EISINGER: Where did you meet? What’s your history?

ISRANI: Amino is a Moroccan boy. He’s a Moroccan man from Casablanca. He studied in Paris and then came to Los Angeles for Cal Arts. Qasim was born in the States. I was born in India. But we also ended up at Cal Arts during the same time. And we played tennis.

QASIM NAQVI: We were friends before we ever started playing music. It was a lot of social activities and a lot of partying. And then one day we decided to get together and play for the hell of it.

EISINGER: Even as far back as that first rehearsal, were you practicing in pitch blackness?

BELYAMANI: I think we did it from the very beginning.

EISINGER: How would you explain that choice to people who aren’t musicians?

NAQVI: For me, it was very challenging because I’d have no sense of what I was playing on the drums, when we were playing in a place that is completely pitch black. And at times I wouldn’t even know what I was going for, what I was hitting. And eventually you have to rely entirely on your sense of hearing.

BELYAMANI: Like a blind man.

NAQVI: It’s a valuable exercise.

EISINGER: Are blind people better at music?

BELYAMANI: Absolutely. This trip to Morocco, so far I’ve been hanging out with this phenomenal musician who’s self-taught, and he’s almost legally blind, and he plays every instrument, and he’s got an incredible ear and perfect pitch.

ISRANI: Dale, I thought I saw you say something on Twitter the other day about the audience listening with their eyes. I said something back to you because I’ve always wanted to do concerts that are in total darkness, just to force the audience to observe just with their ears. We did it once.

EISINGER: How did you convince the venue to do that?

ISRANI: It was just at a weird place in Gowanus, and there were no rules, so we just shut off all the lights when we played. I think it went well, but I don’t think Qasim could see his drums at all.

NAQVI: Yes, I have a problem with that.

ISRANI: I don’t know if (Le) Poisson Rouge is going to let us do that. Maybe we can get some night-vision goggles for Qasim.

EISINGER: Because you’re using a lot of extended techniques, playing with different implements on unorthodox parts of the kit —it would be pretty difficult in the dark.

NAQVI: Well, it’s weird.
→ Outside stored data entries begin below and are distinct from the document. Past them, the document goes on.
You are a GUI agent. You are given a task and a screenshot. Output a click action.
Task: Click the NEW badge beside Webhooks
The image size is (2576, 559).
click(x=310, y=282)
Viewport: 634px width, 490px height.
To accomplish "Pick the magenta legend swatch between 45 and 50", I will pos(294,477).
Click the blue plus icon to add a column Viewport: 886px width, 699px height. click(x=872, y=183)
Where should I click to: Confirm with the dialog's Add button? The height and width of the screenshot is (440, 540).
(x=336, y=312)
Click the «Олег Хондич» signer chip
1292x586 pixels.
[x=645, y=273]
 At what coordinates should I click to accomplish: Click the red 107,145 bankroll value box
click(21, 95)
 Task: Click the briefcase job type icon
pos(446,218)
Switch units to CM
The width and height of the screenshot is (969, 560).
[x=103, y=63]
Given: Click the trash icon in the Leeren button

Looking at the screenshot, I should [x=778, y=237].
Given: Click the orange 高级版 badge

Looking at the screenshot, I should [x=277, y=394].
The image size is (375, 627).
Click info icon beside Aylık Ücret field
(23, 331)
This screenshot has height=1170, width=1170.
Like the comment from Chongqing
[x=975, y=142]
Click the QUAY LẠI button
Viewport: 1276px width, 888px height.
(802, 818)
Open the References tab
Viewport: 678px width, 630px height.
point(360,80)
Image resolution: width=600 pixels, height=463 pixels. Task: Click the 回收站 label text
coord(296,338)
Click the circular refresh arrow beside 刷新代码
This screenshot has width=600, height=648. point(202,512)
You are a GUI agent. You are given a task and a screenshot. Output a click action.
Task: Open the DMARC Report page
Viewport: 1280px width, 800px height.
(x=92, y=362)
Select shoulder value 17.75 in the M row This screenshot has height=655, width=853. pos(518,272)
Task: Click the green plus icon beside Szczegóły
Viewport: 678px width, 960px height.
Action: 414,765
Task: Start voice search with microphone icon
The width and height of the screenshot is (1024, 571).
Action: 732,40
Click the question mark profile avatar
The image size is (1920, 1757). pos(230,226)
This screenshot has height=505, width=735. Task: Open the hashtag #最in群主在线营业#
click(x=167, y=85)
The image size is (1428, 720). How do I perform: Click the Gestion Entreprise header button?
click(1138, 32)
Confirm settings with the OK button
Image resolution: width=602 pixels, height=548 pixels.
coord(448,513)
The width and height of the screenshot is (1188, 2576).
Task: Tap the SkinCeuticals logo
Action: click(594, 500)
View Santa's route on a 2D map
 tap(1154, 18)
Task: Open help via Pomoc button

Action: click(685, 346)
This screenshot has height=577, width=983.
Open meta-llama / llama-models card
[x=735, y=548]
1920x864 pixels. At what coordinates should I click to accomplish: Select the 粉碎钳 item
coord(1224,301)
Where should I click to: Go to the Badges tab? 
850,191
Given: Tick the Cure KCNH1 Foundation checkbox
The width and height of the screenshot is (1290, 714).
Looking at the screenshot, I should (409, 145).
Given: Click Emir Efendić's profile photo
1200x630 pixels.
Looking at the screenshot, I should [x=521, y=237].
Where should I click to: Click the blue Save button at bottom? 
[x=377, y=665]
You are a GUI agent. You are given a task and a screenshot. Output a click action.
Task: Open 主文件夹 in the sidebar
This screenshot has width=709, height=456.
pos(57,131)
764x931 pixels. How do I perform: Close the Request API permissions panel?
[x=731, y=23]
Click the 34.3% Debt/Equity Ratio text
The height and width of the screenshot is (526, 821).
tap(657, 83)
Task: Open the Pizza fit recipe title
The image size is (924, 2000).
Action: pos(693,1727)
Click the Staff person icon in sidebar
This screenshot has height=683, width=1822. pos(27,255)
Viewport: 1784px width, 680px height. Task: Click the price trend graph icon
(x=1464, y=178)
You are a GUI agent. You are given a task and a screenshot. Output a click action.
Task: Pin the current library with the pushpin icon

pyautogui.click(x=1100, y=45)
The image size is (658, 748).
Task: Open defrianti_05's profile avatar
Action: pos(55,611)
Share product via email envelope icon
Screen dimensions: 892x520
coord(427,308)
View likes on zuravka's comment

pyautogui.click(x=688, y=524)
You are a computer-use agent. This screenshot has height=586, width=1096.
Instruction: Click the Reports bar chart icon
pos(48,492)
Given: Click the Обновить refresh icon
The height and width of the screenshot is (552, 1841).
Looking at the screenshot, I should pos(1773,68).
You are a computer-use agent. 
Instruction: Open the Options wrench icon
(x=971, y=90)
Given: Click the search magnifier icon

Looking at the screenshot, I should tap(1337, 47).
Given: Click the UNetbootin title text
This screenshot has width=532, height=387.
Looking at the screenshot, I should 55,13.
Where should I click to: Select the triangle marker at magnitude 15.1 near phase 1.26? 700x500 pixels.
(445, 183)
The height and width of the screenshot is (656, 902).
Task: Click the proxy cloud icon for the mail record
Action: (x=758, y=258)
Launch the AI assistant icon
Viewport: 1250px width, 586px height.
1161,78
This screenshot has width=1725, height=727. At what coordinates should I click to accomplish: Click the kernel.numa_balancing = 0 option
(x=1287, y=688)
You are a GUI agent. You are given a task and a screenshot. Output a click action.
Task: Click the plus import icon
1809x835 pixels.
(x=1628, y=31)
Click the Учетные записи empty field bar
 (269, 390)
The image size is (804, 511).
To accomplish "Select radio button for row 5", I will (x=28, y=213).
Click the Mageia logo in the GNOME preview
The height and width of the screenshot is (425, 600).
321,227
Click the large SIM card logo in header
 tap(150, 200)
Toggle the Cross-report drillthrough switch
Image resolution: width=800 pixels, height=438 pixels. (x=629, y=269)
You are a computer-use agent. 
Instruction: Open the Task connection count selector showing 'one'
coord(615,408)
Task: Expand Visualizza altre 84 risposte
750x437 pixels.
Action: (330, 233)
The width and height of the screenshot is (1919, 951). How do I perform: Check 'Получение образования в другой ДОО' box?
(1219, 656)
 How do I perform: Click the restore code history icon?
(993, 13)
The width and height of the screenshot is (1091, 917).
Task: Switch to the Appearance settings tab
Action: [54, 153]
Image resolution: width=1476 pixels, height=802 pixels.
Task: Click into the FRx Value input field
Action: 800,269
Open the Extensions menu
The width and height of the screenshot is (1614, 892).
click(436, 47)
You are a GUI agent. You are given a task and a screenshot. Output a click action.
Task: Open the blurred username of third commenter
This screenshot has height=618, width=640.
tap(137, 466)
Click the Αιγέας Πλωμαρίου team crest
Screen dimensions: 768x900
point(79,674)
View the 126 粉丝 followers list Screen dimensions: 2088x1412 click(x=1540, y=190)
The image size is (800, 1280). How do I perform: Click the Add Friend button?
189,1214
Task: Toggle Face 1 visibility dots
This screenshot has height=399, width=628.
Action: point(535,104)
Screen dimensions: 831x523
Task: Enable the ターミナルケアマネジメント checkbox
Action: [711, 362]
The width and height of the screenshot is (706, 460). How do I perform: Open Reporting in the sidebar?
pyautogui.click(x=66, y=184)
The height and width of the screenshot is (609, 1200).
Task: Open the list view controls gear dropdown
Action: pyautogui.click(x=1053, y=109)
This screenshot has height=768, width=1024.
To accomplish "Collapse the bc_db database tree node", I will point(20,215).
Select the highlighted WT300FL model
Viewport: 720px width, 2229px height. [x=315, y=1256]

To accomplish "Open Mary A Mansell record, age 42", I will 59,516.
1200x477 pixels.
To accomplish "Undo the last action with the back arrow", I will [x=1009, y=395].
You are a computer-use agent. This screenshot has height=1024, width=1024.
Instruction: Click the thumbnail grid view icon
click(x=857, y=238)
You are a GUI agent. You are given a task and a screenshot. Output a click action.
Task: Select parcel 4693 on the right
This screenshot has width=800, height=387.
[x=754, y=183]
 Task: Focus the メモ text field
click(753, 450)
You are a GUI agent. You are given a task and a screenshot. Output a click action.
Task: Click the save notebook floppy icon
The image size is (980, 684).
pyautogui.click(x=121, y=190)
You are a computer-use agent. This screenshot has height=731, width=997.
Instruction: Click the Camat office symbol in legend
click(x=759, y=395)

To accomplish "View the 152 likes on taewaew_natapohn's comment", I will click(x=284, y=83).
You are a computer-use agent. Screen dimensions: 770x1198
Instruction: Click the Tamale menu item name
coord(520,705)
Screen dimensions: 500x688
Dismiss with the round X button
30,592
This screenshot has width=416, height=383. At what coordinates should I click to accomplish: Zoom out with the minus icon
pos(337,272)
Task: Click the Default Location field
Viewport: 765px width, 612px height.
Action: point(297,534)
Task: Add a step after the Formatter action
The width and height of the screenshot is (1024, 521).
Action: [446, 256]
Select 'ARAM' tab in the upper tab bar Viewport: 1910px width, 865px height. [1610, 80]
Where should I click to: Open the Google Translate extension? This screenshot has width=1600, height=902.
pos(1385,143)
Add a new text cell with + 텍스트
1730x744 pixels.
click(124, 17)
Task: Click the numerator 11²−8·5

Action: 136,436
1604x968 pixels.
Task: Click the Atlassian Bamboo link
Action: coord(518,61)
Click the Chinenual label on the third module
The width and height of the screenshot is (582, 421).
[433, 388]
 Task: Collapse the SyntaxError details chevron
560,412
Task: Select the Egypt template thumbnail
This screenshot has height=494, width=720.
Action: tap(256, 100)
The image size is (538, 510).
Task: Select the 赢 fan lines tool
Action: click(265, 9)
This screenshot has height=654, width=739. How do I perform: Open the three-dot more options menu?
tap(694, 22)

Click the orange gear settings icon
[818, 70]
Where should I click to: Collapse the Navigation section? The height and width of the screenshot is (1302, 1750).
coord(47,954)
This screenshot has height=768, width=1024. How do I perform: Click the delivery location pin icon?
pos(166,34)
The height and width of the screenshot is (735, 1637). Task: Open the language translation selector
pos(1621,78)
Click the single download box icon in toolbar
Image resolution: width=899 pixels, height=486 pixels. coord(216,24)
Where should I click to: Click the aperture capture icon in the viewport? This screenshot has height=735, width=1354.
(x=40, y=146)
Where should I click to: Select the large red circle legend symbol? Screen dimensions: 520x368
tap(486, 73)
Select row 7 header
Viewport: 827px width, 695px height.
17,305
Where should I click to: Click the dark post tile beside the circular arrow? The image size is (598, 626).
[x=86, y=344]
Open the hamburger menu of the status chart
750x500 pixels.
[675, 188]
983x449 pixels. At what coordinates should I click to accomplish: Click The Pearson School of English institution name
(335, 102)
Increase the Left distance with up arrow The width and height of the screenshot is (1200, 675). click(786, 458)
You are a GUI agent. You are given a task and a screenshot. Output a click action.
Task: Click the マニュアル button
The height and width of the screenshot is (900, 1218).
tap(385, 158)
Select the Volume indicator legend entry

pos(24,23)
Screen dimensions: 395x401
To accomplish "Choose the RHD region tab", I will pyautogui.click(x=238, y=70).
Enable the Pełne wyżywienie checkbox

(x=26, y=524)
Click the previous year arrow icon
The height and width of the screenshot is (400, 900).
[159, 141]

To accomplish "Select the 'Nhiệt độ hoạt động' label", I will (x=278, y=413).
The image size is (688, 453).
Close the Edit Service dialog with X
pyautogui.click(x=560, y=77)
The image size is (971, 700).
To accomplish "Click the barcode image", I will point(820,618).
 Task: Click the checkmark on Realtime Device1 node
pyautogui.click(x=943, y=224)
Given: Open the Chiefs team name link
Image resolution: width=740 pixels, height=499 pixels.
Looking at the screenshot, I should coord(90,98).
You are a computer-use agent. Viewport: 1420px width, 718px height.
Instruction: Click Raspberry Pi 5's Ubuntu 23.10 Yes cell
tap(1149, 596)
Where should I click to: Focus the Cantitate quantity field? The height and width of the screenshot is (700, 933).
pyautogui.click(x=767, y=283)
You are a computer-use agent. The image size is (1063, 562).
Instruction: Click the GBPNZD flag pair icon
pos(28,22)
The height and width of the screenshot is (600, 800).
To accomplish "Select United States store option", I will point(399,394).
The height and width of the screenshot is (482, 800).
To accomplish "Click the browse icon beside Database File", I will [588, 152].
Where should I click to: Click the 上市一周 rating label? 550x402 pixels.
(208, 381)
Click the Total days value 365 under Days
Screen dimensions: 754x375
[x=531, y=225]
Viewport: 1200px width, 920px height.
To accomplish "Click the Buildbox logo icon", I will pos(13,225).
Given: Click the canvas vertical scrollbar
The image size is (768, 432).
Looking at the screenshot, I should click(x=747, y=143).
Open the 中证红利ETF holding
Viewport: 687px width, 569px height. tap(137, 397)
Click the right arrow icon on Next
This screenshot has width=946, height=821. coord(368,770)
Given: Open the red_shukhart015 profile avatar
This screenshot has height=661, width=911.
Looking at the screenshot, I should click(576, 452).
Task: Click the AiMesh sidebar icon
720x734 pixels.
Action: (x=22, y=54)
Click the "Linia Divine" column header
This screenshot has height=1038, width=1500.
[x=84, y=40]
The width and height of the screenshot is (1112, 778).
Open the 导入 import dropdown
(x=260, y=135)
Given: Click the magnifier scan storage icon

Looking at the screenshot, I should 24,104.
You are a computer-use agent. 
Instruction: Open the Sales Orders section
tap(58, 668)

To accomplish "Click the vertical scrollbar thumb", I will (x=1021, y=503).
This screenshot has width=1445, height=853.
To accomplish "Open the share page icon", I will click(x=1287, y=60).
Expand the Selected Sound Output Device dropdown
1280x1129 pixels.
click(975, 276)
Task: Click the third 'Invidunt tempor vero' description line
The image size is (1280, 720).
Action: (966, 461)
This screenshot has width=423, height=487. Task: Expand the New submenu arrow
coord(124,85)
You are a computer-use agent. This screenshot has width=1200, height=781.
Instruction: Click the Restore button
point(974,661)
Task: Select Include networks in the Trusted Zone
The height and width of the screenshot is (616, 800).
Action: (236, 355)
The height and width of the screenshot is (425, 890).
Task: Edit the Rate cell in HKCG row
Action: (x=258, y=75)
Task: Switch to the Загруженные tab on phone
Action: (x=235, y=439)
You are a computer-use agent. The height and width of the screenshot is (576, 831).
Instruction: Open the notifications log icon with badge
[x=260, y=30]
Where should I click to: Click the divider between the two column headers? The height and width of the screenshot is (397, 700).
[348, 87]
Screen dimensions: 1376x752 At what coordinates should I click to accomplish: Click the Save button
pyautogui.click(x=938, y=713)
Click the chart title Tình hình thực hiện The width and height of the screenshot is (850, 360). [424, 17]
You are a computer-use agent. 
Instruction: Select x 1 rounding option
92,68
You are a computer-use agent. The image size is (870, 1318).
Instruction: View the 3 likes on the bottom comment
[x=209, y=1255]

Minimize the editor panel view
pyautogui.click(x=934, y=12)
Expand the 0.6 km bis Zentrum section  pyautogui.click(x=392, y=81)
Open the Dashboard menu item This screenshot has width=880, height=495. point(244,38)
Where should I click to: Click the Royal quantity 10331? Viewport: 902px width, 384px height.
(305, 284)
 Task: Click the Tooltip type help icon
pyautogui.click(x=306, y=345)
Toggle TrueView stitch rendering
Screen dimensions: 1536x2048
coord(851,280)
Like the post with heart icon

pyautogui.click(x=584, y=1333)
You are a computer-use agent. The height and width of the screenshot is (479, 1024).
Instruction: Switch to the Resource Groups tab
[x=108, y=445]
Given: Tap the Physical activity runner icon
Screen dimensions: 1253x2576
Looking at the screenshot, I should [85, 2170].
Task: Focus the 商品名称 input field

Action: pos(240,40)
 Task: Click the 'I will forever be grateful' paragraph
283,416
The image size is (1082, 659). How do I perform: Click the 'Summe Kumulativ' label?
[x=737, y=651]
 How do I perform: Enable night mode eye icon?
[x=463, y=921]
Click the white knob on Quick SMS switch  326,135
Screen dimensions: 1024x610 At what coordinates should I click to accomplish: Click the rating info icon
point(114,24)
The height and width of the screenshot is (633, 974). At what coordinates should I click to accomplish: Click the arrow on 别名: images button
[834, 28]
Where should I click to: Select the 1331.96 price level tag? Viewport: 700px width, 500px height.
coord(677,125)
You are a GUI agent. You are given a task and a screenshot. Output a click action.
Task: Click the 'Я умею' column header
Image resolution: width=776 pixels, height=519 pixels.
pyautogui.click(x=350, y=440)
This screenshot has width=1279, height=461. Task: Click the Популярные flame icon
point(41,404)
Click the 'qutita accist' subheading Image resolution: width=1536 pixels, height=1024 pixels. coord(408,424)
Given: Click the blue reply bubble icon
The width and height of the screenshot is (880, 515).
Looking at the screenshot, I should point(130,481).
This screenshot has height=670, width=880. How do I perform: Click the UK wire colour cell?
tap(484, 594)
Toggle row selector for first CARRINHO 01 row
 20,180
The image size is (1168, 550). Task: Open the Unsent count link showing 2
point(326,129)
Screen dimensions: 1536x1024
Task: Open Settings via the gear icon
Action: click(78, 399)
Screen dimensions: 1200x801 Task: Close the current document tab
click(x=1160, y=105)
I have certain things to mold these sounds. On one of my drums, I have this big gong and it takes up pretty much the entire diameter of the thing, and I have to hit the drum in a very specific kind of way.

EISINGER: Explain the extended techniques you use a little more, all of you. It sounds like the bass is emulating talking drums sometimes. The drums sound electric sometimes, and Amino is playing inside the piano.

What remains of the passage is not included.